Viewing 5 replies - 1 through 5 (of 5 total)
  • Hi @ulim,

    I hope you are doing great.

    Now regarding your request, I was unable to replicate your issue on the clean installation of the Primer theme. Can you please provide more details(have you tried disabling plugins, replicating the issue on a different theme)

    Also, are you using a child theme, and is your Primer theme up to date?

    Before checking, make sure you have a backup just to keep you safe.

    If the issue is with the Primer theme, please provide screenshots confirming issues and a link to the page on which you are experiencing issues.

    I will then try to replicate the same layout you use to see what can be done.

    Have a nice day,
    Andrija

    Thread Starter ulim

    (@ulim)

    Hi @gdandrija,

    I have installed WordPress from scratch and done nothing else but install the Primer theme.

    Here is the page:
    https://www.top100golfcourses.de/wordpress/index.php/beispiel-seite/

    And here is the screenshot how it looks in the Gutenberg editor:
    https://abload.de/image.php?img=screenshotruju7.jpg

    As you can see, I have made the image wider in the editor, but no matter how I scale it (wider or narrower), it is always the same size on the page.

    Kind regards,
    Ulrich

    Hey @ulim,

    Thank you for the update, this seems quite odd. Let’s see if we can narrow it down a bit more.

    Can you please try using the default theme just so you could see if you can replicate the issue on the other theme?

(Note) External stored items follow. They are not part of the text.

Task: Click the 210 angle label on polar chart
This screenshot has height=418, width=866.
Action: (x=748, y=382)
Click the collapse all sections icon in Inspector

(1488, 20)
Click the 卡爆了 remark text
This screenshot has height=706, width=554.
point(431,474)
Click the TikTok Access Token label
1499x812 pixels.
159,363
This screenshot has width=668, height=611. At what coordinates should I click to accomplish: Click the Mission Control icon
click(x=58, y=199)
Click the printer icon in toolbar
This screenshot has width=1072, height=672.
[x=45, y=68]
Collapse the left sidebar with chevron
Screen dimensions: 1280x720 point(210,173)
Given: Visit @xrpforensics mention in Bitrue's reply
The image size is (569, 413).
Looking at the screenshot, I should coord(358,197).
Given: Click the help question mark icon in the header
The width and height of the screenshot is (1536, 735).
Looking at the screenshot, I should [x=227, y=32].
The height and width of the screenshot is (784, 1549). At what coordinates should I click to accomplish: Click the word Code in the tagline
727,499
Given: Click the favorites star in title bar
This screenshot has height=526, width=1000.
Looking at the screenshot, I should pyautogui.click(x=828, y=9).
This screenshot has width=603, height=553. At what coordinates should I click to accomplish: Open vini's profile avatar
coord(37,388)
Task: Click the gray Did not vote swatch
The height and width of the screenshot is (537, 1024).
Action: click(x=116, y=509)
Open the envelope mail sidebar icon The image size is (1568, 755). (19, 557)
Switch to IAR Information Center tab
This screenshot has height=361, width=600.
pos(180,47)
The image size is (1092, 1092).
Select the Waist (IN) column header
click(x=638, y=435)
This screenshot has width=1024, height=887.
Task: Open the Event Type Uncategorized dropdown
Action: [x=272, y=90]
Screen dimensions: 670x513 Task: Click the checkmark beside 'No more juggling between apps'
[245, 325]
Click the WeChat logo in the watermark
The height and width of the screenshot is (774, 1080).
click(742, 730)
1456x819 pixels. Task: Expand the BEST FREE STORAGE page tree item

    Here is the screenshot showing how image scaling should work on a clean installation:

    https://drive.google.com/file/d/1KwslYvzg2xVmXqqfVHKg_NdybavaX7QR/view

    Note that dimensions of the image in the editor and on the actual page are different due to styling. But images do respond to scaling.

    Make sure also that you are using the latest versions of WordPress and Primer theme.

    Also, one thing I forgot last time, is your website using a caching system(or your hosting provider) Could be cache related.

    I hope this helps, have a nice day,
    Andrija

    Thread Starter ulim

    (@ulim)

    Hey @gdandrija,
    Thanks a lot for your help. What your video shows is exactly what I’m after ??

    I changed to the 2020 theme and, as you can see now, I was able to produce a full-width image of the kangaroos:
    https://www.top100golfcourses.de/wordpress/index.php/beispiel-seite/

    And on another page I could scale the same image to the full width of the text column:
    https://www.top100golfcourses.de/wordpress/index.php/datenschutzerklaerung/

    When I switch back to Primer the following happens:
    – The full page width image goes to full width of the text column
    – the full text column width image goes to somewhat smaller (about 1-2 em margin on both sides)

    By the way, any image smaller than text column width remains exactly that size, so the scaling seems to work in general, just not when I want to go full text column width or more.

    I am using the latest versions of WordPress and Primer, as I did install both of them from scratch. I’m also not using a caching system (I’m pretty sure of that because I self-host).

    Hey @ulim,

    Thanks again, now I understand what you were referring to.

    There are some styling differences definitely and the margin applied to elements entered using Gutenberg seems to be the culprit.

    I informed our developers so they could see what can be done, you can track the progress on the link below:

    https://github.com/godaddy-wordpress/primer/issues/318

    Thanks for reporting this, have a nice day,
    Andrija

Viewing 5 replies - 1 through 5 (of 5 total)
  • The topic ‘Gutenberg Integration’ is closed to new replies.